Extending Interpreters:
Adding Arrays and Subscripts
To illustrate the methods involved in extending interpreters, a set of
interpreters has been created which adds arrays and subscripts to the
features provided by the baseline interpreters. Source code for these
extended interpreters can be found in cll\array,
pll\array and support\array.
It is perhaps misleading to speak of changes to the interpreters, since
adding support for arrays and subscripts required only that code be
added to the interpreters. In no case was it necessary to modify
existing code. New rules have been added to the syntax. The same rules were
added to both the CLL and the PLL languages. New code to implement the new features
has been added to the support code.
Although it may seem that arrays and subscripts should be part of the basic
syntax supported by the kit, they have been left as an extension since there are
a large number of ways to implement arrays and subscripts. It was felt that
the baseline interpreters in the kit should be limited to those features
which enjoy general agreement as to their implementation.
There are two basic ways that arrays can be implemented. One way is to
simply set up an AgMap<Value, Value> object which would map any
value to any other value. This approach would not require any sort of
declaration and would allow statements of the form:
x["foo"] = bar;
as well as conventional subscripts. Although this is an interesting
approach, it is not what most people think of when they think of
arrays and subscripts.
The approach actually chosen is to implement a simple array declaration:
array foo[size];
where size can be an arbitrary integer expression. The expression
is evaluated and an array of the specified size is assigned to the variable
foo. The values in the array are initially set to
uninitType. Elements of the
array can now be set to arbitrary values.
To provide unity in the implementation, the Value class has been extended so
that the value of any variable could be an array. Since each array is an
array of Value class instances, it is possible to have array elements which
are themselves arrays, thus providing the capability of multidimensional
arrays.

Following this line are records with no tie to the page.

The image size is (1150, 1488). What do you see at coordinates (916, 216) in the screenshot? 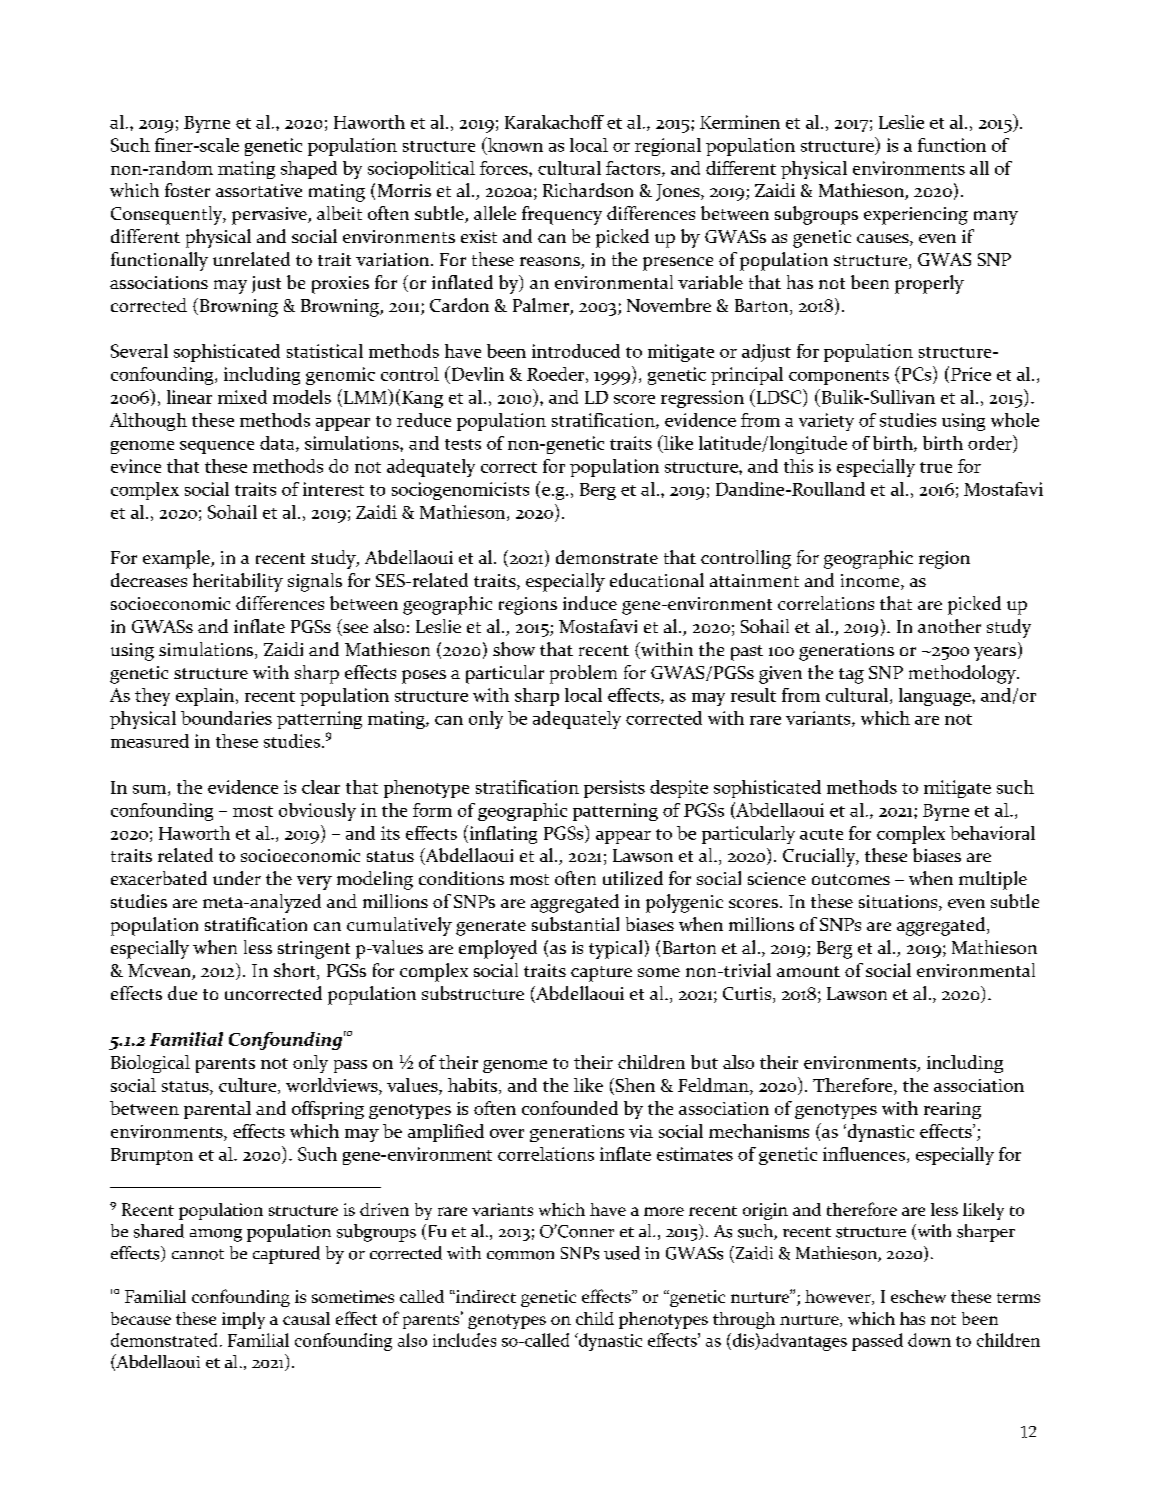
I see `experiencing` at bounding box center [916, 216].
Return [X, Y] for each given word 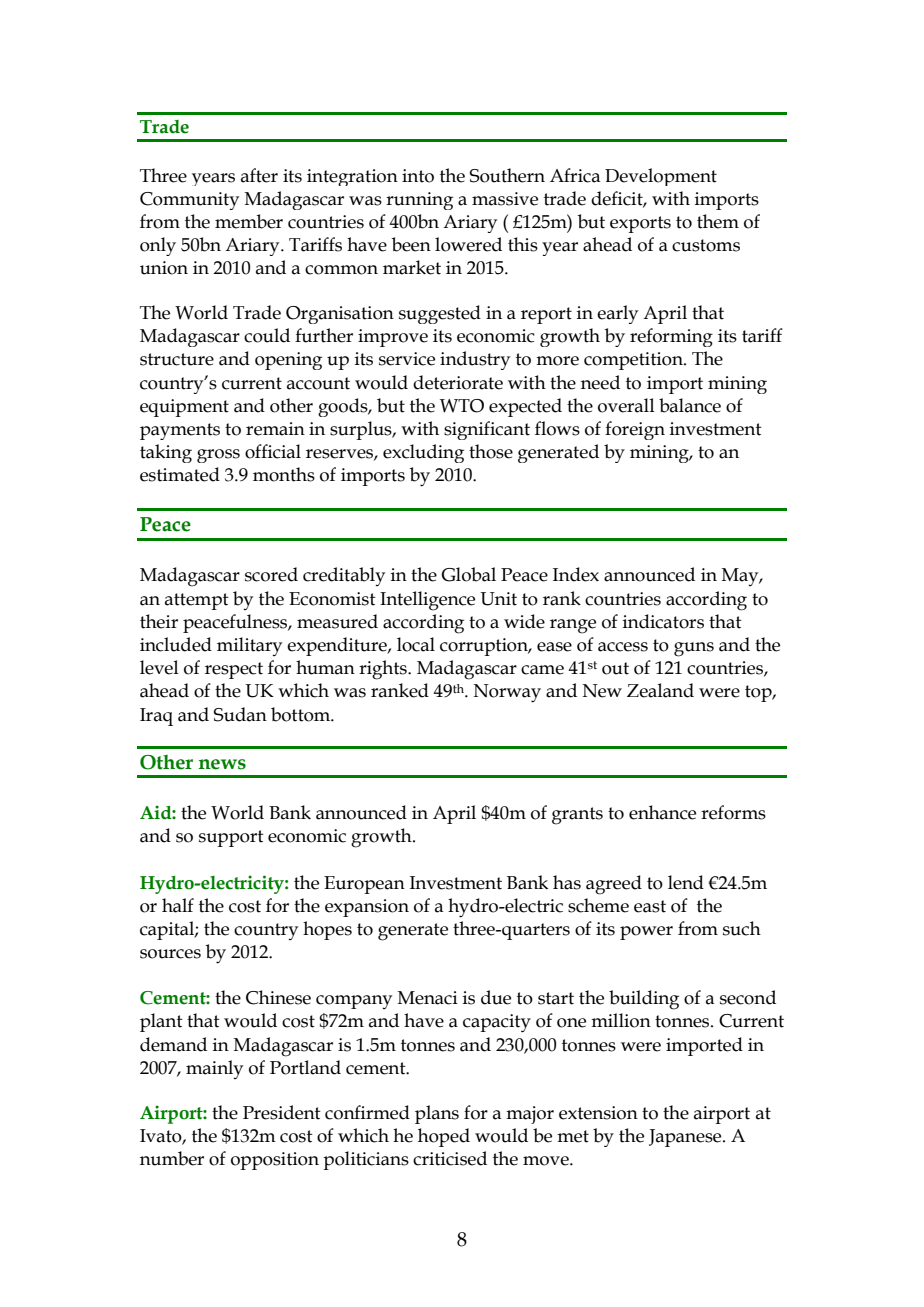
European [364, 885]
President [282, 1112]
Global [468, 574]
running [419, 201]
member [249, 221]
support [231, 838]
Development [661, 177]
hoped [444, 1137]
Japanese [686, 1138]
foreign [635, 430]
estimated [180, 474]
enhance [662, 812]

For example, here is a way to set up a three by three matrix.
array x[3];
for (i = 0; i<3; i++) {
array temp[3];
x[i] = temp;
}
for (i = 0; i<3; i++) {
for (j = 0; j<3; j++) {
x[i][j] = 1.0/(i+j+1);
}
}
Since character strings are already arrays of characters, it seemed
reasonable to extend subscripting to string valued variables as well.
For example,
x = "castle";
y = x[2];
x[2] = 't';
The value of y is 115, the ascii code for the letter 's'.
Setting x[2] to 't' makes the value of x equal to "cattle".
The most obvious changes to support arrays and subscripts are the changes
to the syntax. The changes to the supporting code are somewhat more
extensive.
The first and largest set of changes to supporting code is to the common definitions module. These changes include the
definition of a CharPointer class, to
represent pointers into character strings and additions to the Value class. These modifications are
sufficient to provide array and subscript support for the direct execution interpreters. They are also necessary
for all the other interpreter architectures.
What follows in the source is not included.